Set-Up: Let $K$ be a number field, let $R$ be a ring of $S$-integers in $K$, let $X/K$ be a (smooth) projective variety, let $H\subset X$ be an ample divisor defined over $K$, and let $U=X\smallsetminus H$ be the affine subvariety of $X$ that is the complement of $H$. Choose an affine embedding $\phi:U\hookrightarrow \mathbb A^n$ defined over $K$. This allows us to talk about the $R$-integral points of $U$ relative to $\phi$, which we denote by $$ U_\phi(R) = \phi^{-1}\bigl( \phi(U)(R) \bigr). $$

Question: Does $$ \text{$U_\phi(R)$ is Zariski dense in $U$} \quad\Longrightarrow\quad \text{$X(K)\smallsetminus U_\phi(R)$ is Zariski dense in $X$?} $$

Observation: Assume that Vojta's conjecture is true.
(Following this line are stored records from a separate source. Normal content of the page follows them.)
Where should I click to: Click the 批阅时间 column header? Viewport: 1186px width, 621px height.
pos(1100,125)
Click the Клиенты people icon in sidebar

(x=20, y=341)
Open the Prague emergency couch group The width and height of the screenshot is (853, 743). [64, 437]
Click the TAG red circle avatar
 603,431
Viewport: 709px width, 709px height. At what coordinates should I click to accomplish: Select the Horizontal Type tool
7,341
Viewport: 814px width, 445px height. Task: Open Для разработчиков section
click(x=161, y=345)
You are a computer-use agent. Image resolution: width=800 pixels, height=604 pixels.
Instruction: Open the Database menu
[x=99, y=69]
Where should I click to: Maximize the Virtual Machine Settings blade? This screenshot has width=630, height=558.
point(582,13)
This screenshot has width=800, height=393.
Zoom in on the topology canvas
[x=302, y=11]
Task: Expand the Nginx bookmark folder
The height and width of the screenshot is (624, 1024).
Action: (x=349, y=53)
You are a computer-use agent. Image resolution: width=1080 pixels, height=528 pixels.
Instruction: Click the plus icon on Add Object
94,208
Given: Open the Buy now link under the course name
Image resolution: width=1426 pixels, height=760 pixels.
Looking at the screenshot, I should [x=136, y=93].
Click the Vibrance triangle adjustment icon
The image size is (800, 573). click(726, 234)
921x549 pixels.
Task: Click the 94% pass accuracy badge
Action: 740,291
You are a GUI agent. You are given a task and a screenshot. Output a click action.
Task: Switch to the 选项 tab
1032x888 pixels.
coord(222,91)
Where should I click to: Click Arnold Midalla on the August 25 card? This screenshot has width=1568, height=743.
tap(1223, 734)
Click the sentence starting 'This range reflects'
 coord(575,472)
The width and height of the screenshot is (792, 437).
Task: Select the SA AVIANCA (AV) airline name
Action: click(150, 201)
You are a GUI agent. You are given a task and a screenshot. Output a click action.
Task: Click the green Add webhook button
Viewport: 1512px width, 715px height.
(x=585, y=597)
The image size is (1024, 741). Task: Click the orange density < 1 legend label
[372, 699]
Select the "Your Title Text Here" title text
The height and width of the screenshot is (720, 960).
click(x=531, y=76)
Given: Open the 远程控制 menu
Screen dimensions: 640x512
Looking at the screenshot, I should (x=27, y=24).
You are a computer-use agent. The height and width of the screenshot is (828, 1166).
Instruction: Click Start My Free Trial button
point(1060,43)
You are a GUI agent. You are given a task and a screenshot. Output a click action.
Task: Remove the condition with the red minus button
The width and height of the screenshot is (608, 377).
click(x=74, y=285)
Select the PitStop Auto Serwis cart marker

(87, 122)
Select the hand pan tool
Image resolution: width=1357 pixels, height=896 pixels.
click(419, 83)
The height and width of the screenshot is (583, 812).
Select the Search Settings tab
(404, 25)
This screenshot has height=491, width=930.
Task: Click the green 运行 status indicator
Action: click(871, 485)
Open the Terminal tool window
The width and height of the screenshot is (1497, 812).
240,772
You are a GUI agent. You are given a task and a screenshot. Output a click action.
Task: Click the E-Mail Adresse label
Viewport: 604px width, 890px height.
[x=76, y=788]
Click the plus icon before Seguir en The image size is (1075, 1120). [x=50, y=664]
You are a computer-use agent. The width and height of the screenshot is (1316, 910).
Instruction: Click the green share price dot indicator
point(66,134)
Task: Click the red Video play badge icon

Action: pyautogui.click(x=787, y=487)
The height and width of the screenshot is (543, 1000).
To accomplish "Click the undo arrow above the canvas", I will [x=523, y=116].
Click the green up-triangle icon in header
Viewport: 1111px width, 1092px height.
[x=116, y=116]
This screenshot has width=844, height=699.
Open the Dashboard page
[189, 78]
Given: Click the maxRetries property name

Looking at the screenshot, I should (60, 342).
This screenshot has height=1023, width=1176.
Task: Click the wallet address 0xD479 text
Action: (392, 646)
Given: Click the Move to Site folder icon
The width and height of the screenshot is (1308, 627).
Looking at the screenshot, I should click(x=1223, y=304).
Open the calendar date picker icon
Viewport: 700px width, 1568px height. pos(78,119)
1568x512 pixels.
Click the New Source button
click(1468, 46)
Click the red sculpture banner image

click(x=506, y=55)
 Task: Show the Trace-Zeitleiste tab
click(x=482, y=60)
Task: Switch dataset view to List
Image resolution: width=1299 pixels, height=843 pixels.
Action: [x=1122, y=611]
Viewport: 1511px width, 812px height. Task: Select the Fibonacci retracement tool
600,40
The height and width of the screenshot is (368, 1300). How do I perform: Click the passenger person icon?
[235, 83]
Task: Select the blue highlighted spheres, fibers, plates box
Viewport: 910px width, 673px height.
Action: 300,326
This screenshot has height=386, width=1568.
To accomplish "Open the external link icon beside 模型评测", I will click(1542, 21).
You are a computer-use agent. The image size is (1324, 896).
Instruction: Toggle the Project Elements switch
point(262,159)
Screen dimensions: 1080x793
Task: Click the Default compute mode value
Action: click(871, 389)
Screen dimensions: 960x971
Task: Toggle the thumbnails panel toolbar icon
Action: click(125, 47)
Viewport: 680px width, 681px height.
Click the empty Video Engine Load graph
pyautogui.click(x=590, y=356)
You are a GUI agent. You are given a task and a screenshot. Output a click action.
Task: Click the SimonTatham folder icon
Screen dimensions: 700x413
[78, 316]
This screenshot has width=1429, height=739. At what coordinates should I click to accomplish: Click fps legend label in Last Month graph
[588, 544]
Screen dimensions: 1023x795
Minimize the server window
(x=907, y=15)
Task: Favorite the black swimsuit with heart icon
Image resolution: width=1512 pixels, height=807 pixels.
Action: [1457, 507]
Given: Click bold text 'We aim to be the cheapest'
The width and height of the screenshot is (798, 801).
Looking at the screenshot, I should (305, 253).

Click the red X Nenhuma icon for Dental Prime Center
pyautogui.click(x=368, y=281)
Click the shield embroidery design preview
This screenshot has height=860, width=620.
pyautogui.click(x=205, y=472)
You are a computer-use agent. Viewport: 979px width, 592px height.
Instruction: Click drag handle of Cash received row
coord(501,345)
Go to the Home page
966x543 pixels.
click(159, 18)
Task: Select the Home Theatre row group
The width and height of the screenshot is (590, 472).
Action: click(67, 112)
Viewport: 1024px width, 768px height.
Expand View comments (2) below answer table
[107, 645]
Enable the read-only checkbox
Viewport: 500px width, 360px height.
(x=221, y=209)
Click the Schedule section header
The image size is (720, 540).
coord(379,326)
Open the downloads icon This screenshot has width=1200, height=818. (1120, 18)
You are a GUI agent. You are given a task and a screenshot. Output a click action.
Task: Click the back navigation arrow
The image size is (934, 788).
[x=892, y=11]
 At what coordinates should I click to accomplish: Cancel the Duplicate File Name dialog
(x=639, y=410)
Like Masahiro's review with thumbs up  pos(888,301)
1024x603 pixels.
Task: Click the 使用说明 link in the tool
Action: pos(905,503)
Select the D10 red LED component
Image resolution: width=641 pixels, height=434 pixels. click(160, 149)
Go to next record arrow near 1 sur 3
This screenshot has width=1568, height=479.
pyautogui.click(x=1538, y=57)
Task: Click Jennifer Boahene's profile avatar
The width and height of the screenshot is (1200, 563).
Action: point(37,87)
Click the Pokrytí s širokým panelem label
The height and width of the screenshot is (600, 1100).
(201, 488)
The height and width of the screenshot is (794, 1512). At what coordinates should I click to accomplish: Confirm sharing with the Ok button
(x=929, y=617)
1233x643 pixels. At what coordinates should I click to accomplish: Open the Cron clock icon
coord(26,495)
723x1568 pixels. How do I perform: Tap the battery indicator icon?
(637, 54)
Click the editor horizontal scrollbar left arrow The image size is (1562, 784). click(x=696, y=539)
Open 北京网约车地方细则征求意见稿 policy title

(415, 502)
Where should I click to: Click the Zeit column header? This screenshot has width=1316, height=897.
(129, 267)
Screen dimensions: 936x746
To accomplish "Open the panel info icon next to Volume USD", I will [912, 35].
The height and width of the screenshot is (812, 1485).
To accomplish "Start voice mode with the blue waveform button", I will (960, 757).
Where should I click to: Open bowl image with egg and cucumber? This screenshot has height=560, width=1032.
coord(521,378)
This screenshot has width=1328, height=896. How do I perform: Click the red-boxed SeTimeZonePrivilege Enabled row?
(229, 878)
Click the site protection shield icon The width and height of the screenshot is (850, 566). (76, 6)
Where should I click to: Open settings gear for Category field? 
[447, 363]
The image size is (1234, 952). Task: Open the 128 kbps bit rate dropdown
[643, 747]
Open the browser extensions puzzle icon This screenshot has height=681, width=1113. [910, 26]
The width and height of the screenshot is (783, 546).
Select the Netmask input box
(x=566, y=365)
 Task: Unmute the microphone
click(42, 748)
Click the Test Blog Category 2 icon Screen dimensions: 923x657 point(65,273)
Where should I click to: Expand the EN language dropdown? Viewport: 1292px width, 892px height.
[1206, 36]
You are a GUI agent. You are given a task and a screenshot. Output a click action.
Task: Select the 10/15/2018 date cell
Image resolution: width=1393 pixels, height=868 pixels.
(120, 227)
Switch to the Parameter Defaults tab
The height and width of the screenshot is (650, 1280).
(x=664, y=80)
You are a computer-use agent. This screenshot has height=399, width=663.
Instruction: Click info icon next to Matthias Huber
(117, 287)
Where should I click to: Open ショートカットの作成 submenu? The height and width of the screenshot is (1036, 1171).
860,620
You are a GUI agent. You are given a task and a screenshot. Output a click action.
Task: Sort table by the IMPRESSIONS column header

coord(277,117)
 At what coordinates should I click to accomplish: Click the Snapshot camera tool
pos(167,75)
If $X$ has Kodaira dimension $\kappa(X)\ge0$, then the question has an affirmative answer, for the silly reason that the conjecture implies in this case that $U_\phi(R)$ is never Zariski dense in $U$! More generally, again assuming Vojta's conjecture, the question has an affirmative answer for the same silly reason if there is an integer $m\ge1$ such that $\mathcal K_X\otimes\mathcal O_X(nH)$ is ample.

So if there are any examples for which the question has a negative answer, they must (conjecturally) be found using a variety of Kodaira dimension $-\infty$ and an effective ample divisor $H$ that isn't "too" ample.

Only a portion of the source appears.